Making mistakes: We’ve all been there

Published 10:44 am Monday, June 6, 2016

Some of you may recall that when Cecil the Lion was killed eleven months ago, I wrote on this page that dentist-hunter Walter Palmer shouldn’t be prosecuted for actions that led to the lord of the jungle’s death.

Now I’m feeling the same way about Harambe, the Silverback gorilla shot and killed last weekend at the Cincinnati (Ohio) zoo, because he seemed to be threatening a small child. That’s because too many folks are saying online (surprise!?!) that the mother who let a three-year old wander too close to, and eventually fall into, a primate cage should be held accountable for the demise of that magnificent animal.

Well, lady, I’m here to tell you, like Dr. Palmer: this is not your fault.

If things had gone differently and the headline on Sunday read “Four-year-old boy trampled, smothered, or mauled to death by a 450-pound gorilla,” maybe people would have responded with more sympathy and less blind blame.

In less time that it’ll take most of you to read this article, a child climbed into a gorilla enclosure, there was an encounter with the huge beast, and an innocent animal was shot to death, but the child survived.

And what about the poor woman on the receiving end of all that vitriol? Animal rights activists are furious, parents are scowling behind Facebook accounts, people who have never had the responsibility of keeping even a houseplant alive, let alone a human being, are demanding justice for the dead gorilla by declaring that this woman is an unfit parent.

Bad parents don’t take kids to zoos, concerts, and museums. I know the frustration of telling a child for the umpteenth time, with patience growing thin, honey don’t climb up there, baby don’t go in there, sweetie you’re not allowed to do that in here.

From the fiery reaction, a lot of people act like the lady pushed the child into the enclosure AND she pulled the trigger.
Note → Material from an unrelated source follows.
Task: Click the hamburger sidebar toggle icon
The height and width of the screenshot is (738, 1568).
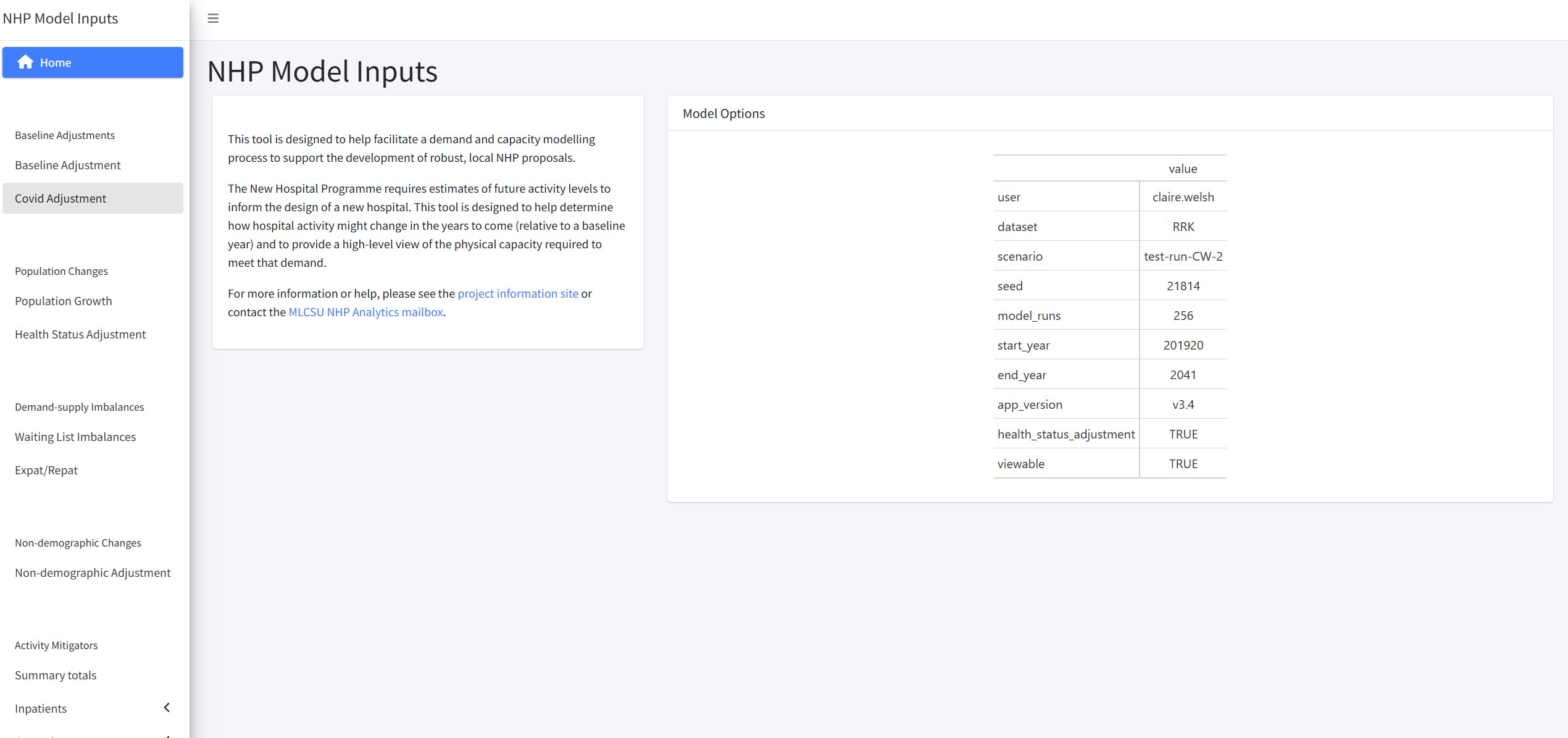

A lot of the criticism comes from people who haven’t had the first hand experience of parenthood, but the good news is that they can pull from their first hand experience of being a child.

We have all outsmarted our parents: eaten the candy we weren’t allowed to, pinched or punched our siblings when no one was looking, and we all at one time entered some sanctioned area with barriers that were put up for our own protection.

Yes, and just like you: I got away with it, too.

There are a zillion ways we can aim all this anger that would result in a positive change to how we experience animals in captivity.

But I refuse to stand on the other side of that glass and judge, shame, or blame the mother. This is not her fault.

It’s okay to be angry about the gorilla dying, I get that. It’s okay to be furious that a mother let her child out of her sight long enough for him to stray and fall into the enclosure. It’s okay to be really mad at the zoo, which made the decision to shoot the gorilla. It’s even okay to have all these feelings at the same time, and still not say hateful things about people. A great zoo lost a beloved animal and friend; and now a mother who nearly lost a son is facing harassment from millions of people.

If you’re angry, use that to make change. Maybe we need new safety precautions at zoos. Maybe, like we don’t have killer whales at Sea World or elephants doing hard labor at Barnum & Bailey Circuses, gorillas shouldn’t be in zoos anymore. Maybe kids under eight years old should be tethered in these places like my little dog, on a leash. Whatever you believe, outside of thinking the mom shouldn’t have made a mistake, let these changes fuel your energy.

We’ve all been there, and those who haven’t yet are going to get there one day. Practice empathy, not a superiority complex; and most importantly, practice love and not hate.